[Stored data entries]

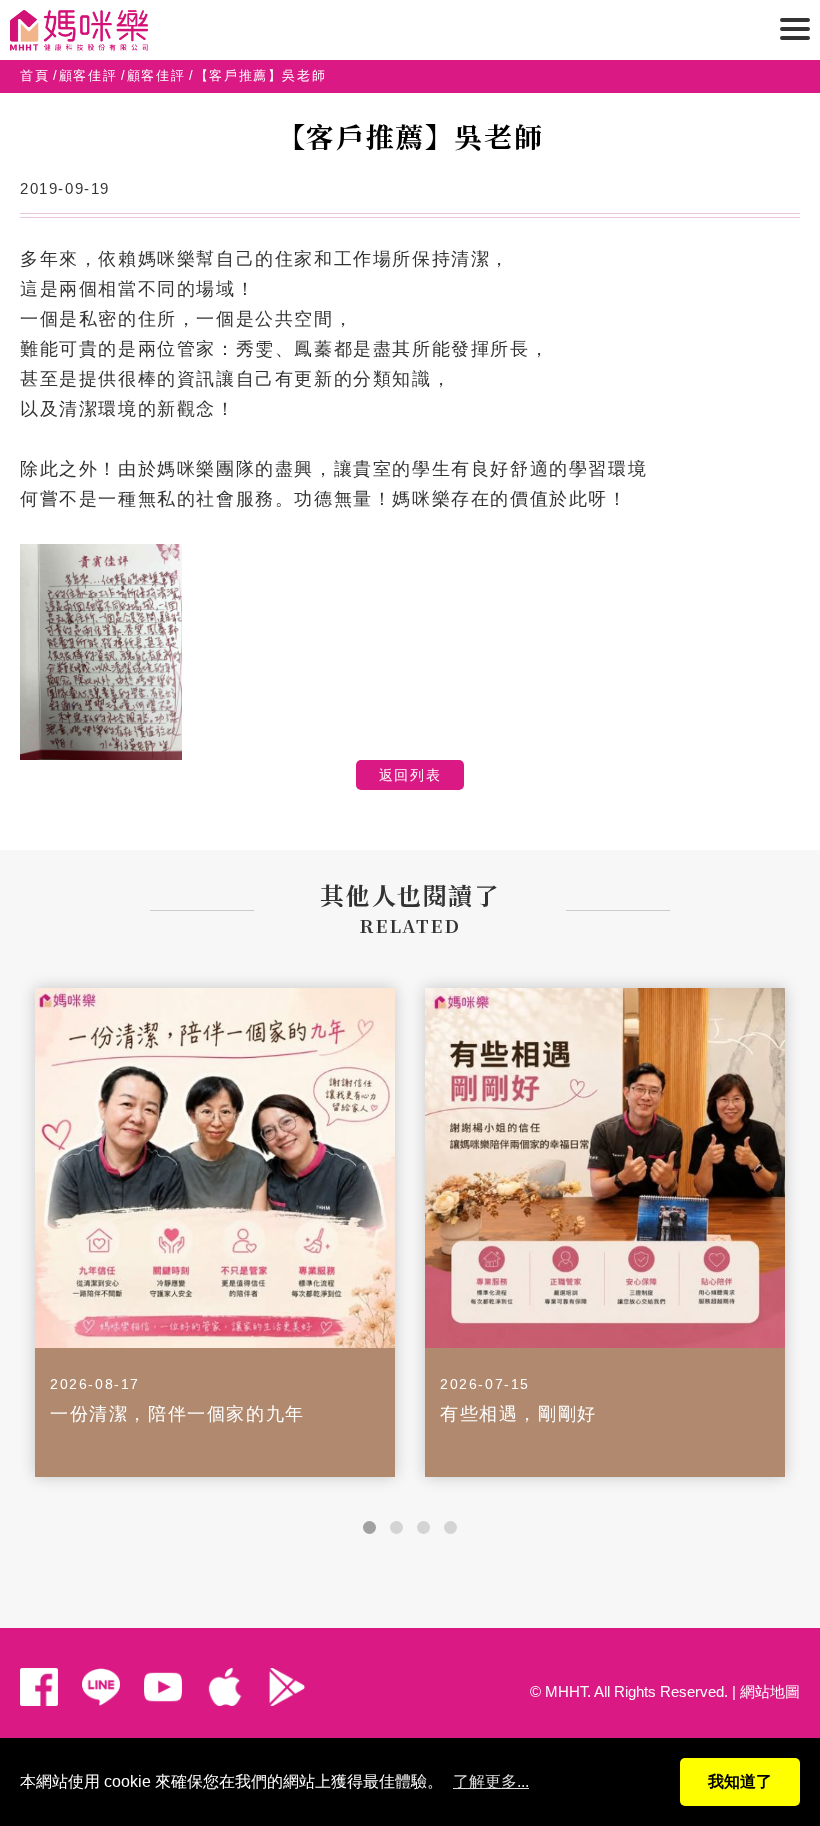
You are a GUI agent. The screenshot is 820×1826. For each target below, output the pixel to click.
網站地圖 (770, 1691)
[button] (369, 1527)
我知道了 (740, 1781)
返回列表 (410, 775)
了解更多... (491, 1781)
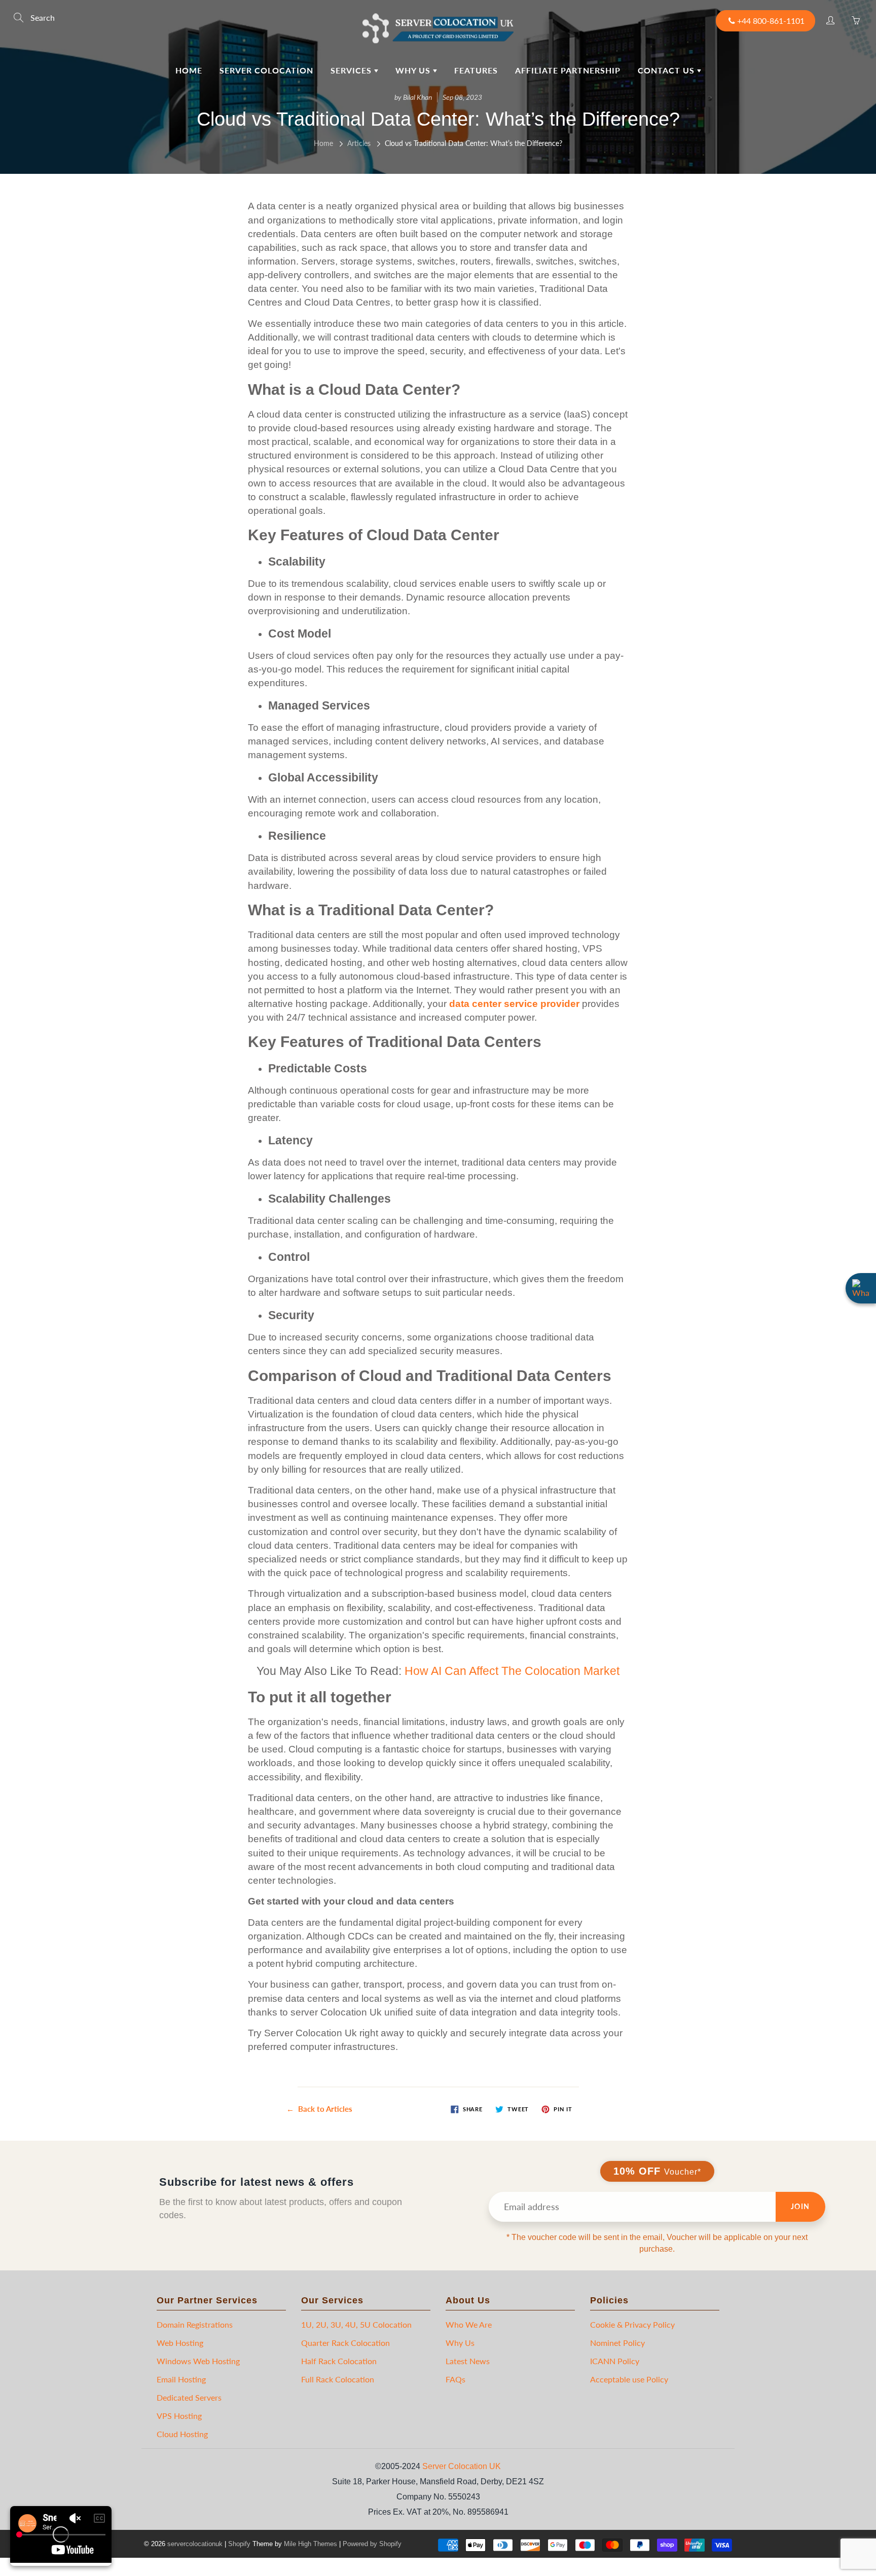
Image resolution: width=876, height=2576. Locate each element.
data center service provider (514, 1003)
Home (188, 70)
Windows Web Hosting (198, 2361)
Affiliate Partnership (567, 70)
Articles (359, 143)
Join (800, 2206)
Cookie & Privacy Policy (632, 2324)
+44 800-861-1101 (771, 20)
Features (476, 70)
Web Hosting (180, 2342)
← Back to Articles (319, 2108)
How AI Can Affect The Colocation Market (512, 1670)
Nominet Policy (617, 2342)
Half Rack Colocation (339, 2361)
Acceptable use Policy (629, 2379)
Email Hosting (181, 2379)
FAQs (455, 2379)
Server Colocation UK (461, 2466)
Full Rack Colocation (337, 2379)
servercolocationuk (195, 2544)
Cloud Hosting (182, 2434)
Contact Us (667, 70)
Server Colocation (266, 70)
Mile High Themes (310, 2544)
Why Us (414, 70)
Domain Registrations (195, 2324)
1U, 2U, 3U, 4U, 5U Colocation (356, 2324)
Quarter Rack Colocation (345, 2342)
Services (352, 70)
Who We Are (469, 2324)
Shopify (239, 2544)
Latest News (468, 2361)
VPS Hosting (179, 2415)
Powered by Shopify (372, 2544)
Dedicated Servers (189, 2397)
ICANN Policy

WHAT NEEDS TO BE DONE:
Filter the lines above, keeping and copying those that contain "each".

ANSWER BOX:
You are a GUI agent. The screenshot is 820×1826. For each target below, output the pixel to click.
Image resolution: width=876, height=2576. Locate each element.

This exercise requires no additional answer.